Directions for this task: Copy the entries from the line with "Viewport: 1293px width, 815px height." to the line with "click(x=662, y=756)", substituting "Choose" for "Select" and leaving everything else unchanged.
:::::
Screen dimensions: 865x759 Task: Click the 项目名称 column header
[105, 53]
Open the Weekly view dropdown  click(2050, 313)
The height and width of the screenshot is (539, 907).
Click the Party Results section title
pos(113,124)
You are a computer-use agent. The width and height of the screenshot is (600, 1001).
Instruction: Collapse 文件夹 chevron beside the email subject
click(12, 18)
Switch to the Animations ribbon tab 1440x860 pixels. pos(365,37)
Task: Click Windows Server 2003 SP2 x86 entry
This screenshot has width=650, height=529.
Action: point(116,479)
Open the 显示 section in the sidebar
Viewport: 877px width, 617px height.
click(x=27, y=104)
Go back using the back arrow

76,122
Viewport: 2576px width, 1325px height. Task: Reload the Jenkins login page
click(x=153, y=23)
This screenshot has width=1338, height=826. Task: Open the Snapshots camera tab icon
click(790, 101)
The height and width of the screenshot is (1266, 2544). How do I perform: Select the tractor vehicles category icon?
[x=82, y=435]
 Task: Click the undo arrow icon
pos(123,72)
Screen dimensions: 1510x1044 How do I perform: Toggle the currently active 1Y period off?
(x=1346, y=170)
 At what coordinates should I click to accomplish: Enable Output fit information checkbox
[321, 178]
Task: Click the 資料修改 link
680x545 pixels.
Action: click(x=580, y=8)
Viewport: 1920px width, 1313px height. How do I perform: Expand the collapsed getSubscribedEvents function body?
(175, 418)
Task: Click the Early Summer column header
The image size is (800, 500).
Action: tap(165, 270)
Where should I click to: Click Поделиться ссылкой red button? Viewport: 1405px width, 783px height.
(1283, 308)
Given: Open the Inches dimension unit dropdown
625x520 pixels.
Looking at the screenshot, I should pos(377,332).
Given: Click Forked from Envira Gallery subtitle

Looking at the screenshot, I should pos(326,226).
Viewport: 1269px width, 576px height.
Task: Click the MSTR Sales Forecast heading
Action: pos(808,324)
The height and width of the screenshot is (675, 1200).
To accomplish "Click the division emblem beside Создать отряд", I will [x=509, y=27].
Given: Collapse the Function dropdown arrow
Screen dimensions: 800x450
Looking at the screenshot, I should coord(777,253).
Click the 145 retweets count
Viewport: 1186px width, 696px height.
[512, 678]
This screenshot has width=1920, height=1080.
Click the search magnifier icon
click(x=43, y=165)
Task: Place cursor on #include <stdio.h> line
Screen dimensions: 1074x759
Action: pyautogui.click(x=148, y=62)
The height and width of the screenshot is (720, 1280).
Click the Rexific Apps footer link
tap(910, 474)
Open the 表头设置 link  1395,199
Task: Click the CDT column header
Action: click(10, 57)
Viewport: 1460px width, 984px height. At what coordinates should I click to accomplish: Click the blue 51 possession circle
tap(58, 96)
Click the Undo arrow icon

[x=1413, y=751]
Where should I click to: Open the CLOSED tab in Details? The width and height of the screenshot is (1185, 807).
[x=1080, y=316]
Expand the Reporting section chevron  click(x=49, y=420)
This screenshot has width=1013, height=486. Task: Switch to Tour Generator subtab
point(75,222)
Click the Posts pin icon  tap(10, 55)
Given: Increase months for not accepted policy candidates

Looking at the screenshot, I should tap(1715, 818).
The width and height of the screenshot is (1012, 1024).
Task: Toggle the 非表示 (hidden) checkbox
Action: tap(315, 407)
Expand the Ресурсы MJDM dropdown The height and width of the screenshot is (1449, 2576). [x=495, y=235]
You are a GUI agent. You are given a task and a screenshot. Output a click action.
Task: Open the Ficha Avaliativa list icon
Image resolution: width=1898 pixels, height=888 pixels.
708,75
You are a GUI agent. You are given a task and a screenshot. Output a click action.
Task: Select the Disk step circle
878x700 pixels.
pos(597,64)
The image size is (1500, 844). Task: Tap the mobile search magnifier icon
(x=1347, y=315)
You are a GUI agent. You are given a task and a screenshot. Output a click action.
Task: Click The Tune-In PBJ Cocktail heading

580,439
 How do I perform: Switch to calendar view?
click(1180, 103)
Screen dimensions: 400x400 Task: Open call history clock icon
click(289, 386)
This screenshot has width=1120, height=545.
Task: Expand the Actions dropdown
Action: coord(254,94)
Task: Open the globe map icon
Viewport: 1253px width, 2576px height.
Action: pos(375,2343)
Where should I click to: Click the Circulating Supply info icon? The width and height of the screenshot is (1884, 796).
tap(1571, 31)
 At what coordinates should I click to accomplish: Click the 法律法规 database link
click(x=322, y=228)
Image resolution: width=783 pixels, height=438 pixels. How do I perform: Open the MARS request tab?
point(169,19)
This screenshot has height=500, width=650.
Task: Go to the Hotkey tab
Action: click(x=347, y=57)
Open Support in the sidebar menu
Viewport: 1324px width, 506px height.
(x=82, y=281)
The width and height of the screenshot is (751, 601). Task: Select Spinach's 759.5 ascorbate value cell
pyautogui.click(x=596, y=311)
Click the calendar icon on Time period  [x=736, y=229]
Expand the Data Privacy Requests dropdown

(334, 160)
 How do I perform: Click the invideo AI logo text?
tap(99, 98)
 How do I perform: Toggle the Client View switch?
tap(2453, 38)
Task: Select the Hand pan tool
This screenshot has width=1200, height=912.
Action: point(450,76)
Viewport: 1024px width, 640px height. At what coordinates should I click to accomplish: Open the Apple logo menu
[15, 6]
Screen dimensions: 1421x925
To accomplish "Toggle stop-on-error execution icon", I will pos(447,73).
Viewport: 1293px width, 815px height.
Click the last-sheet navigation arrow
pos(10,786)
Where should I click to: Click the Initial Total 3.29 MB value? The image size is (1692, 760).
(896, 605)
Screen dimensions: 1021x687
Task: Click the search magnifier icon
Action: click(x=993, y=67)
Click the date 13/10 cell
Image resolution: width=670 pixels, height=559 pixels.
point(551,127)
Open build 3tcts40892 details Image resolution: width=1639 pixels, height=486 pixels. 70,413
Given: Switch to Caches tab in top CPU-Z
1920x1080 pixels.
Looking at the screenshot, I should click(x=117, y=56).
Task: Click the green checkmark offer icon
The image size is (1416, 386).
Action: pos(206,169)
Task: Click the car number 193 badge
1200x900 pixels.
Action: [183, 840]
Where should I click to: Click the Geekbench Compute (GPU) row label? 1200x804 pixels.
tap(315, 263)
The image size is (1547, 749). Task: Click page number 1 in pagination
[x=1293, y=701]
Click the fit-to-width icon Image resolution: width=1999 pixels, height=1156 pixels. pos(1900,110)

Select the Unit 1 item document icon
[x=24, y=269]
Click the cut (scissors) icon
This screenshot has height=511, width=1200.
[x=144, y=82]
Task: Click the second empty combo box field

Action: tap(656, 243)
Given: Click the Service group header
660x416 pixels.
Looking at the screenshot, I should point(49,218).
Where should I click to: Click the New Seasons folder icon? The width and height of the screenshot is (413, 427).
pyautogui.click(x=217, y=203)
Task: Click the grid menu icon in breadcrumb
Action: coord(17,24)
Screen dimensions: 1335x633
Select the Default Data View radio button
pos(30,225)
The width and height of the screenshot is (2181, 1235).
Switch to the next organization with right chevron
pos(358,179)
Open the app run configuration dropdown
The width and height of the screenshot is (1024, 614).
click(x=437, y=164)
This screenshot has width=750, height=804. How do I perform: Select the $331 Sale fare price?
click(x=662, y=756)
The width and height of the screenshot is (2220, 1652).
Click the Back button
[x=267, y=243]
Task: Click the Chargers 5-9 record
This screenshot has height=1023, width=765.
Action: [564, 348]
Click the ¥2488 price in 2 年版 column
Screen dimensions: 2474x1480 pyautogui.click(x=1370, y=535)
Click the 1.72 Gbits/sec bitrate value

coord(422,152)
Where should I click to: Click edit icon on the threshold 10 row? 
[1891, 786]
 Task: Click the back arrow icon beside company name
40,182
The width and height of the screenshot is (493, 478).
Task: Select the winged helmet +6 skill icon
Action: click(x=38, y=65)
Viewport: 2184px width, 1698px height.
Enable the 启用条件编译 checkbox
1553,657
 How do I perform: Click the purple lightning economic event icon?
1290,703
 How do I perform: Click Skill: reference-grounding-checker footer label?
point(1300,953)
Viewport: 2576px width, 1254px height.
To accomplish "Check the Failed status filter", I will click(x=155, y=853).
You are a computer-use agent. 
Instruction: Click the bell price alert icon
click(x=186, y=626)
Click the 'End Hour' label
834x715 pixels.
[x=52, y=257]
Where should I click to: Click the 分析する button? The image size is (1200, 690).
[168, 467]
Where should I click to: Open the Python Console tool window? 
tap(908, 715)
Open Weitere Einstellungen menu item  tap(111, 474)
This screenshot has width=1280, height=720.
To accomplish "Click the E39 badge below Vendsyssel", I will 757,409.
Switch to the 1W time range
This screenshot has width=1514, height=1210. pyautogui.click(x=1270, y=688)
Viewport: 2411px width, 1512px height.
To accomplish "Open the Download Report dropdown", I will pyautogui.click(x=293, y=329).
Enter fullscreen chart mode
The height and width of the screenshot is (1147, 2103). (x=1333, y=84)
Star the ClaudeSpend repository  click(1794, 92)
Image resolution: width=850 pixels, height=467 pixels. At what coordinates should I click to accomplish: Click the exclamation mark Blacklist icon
:::::
Result of the exercise:
Viewport: 1293px width, 815px height.
Click the last-sheet navigation arrow
pos(10,786)
Where should I click to: Click the Initial Total 3.29 MB value? The image size is (1692, 760).
(896, 605)
Screen dimensions: 1021x687
Task: Click the search magnifier icon
Action: click(x=993, y=67)
Click the date 13/10 cell
Image resolution: width=670 pixels, height=559 pixels.
point(551,127)
Open build 3tcts40892 details Image resolution: width=1639 pixels, height=486 pixels. 70,413
Given: Switch to Caches tab in top CPU-Z
1920x1080 pixels.
Looking at the screenshot, I should click(x=117, y=56).
Task: Click the green checkmark offer icon
The image size is (1416, 386).
Action: pos(206,169)
Task: Click the car number 193 badge
1200x900 pixels.
Action: [183, 840]
Where should I click to: Click the Geekbench Compute (GPU) row label? 1200x804 pixels.
tap(315, 263)
The image size is (1547, 749). Task: Click page number 1 in pagination
[x=1293, y=701]
Click the fit-to-width icon Image resolution: width=1999 pixels, height=1156 pixels. pos(1900,110)

Choose the Unit 1 item document icon
[x=24, y=269]
Click the cut (scissors) icon
This screenshot has height=511, width=1200.
[x=144, y=82]
Task: Click the second empty combo box field

Action: tap(656, 243)
Given: Click the Service group header
660x416 pixels.
Looking at the screenshot, I should point(49,218).
Where should I click to: Click the New Seasons folder icon? The width and height of the screenshot is (413, 427).
pyautogui.click(x=217, y=203)
Task: Click the grid menu icon in breadcrumb
Action: coord(17,24)
Screen dimensions: 1335x633
Choose the Default Data View radio button
pos(30,225)
The width and height of the screenshot is (2181, 1235).
Switch to the next organization with right chevron
pos(358,179)
Open the app run configuration dropdown
The width and height of the screenshot is (1024, 614).
click(x=437, y=164)
This screenshot has width=750, height=804. How do I perform: Choose the $331 Sale fare price?
click(x=662, y=756)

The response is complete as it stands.